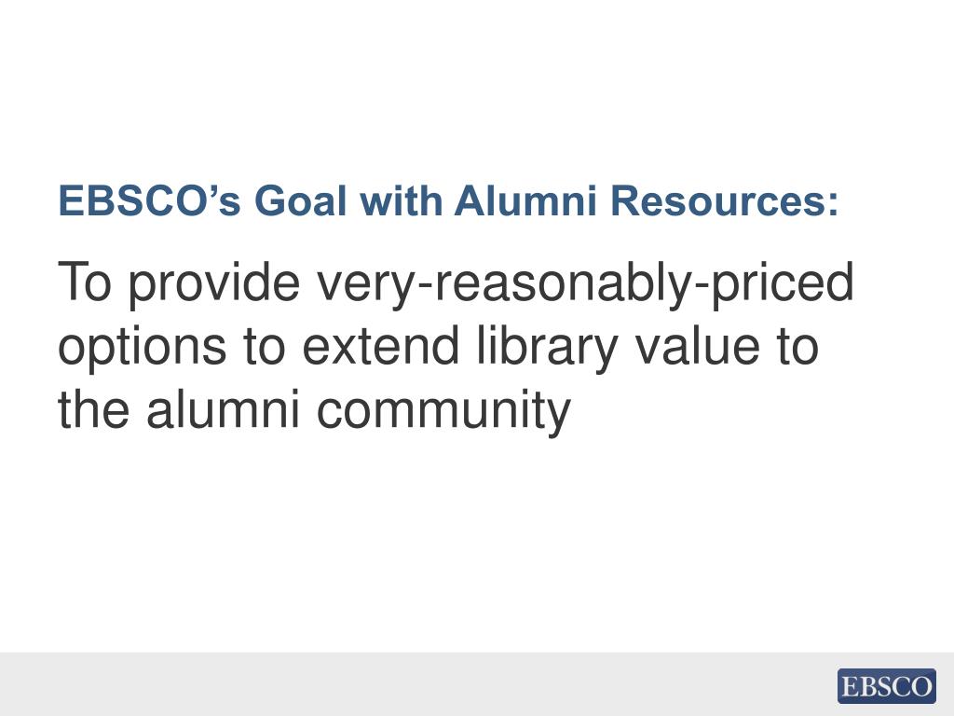Click "Alumni" in the blue heading

tap(525, 200)
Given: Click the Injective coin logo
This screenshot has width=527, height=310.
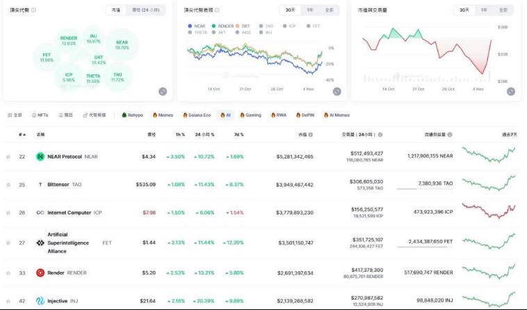Looking at the screenshot, I should (x=40, y=301).
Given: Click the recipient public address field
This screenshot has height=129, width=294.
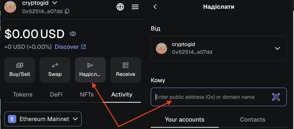Looking at the screenshot, I should [210, 97].
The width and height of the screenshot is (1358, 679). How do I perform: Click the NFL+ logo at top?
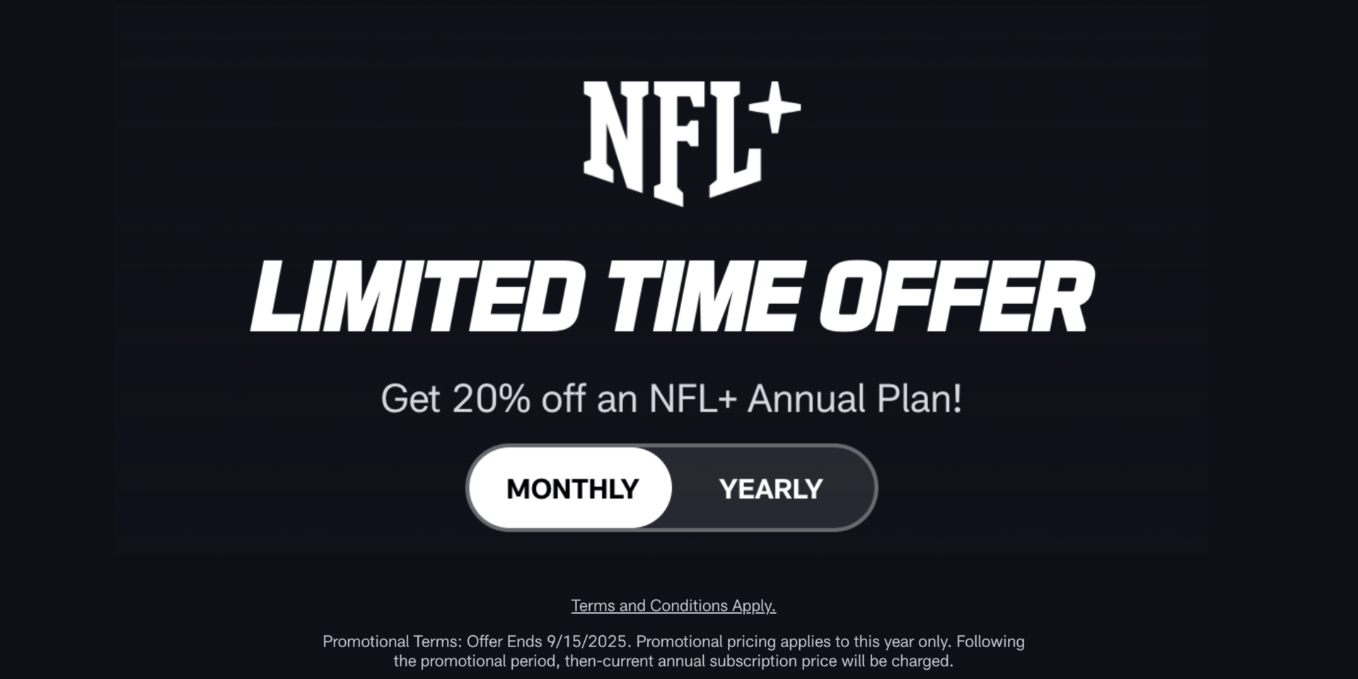pyautogui.click(x=691, y=144)
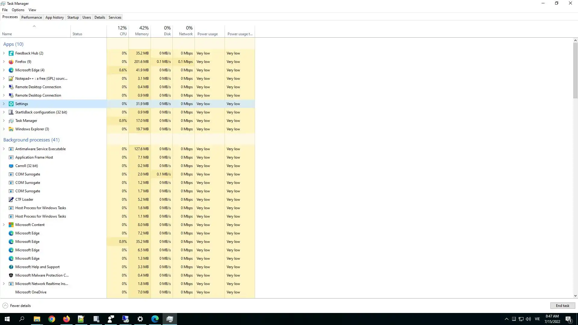
Task: Open Chrome from the taskbar
Action: click(52, 319)
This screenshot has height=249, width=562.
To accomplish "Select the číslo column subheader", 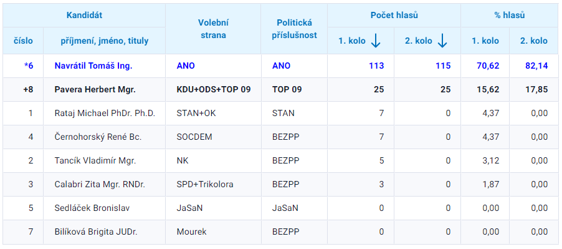I will 23,41.
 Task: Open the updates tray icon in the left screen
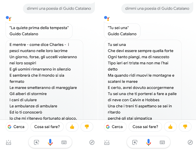point(8,142)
___
Requirements:
Edit the records from the line with "Given: Click the Injective coin logo" to the line with "Looking at the screenshot, I should [210, 97]." by replacing "recipient" with "sender", changing nothing else. Leave the pictures out of your answer.

Exercise answer:
Given: Click the Injective coin logo
This screenshot has width=527, height=310.
Looking at the screenshot, I should (x=40, y=301).
Given: Click the sender public address field
This screenshot has height=129, width=294.
Looking at the screenshot, I should [210, 97].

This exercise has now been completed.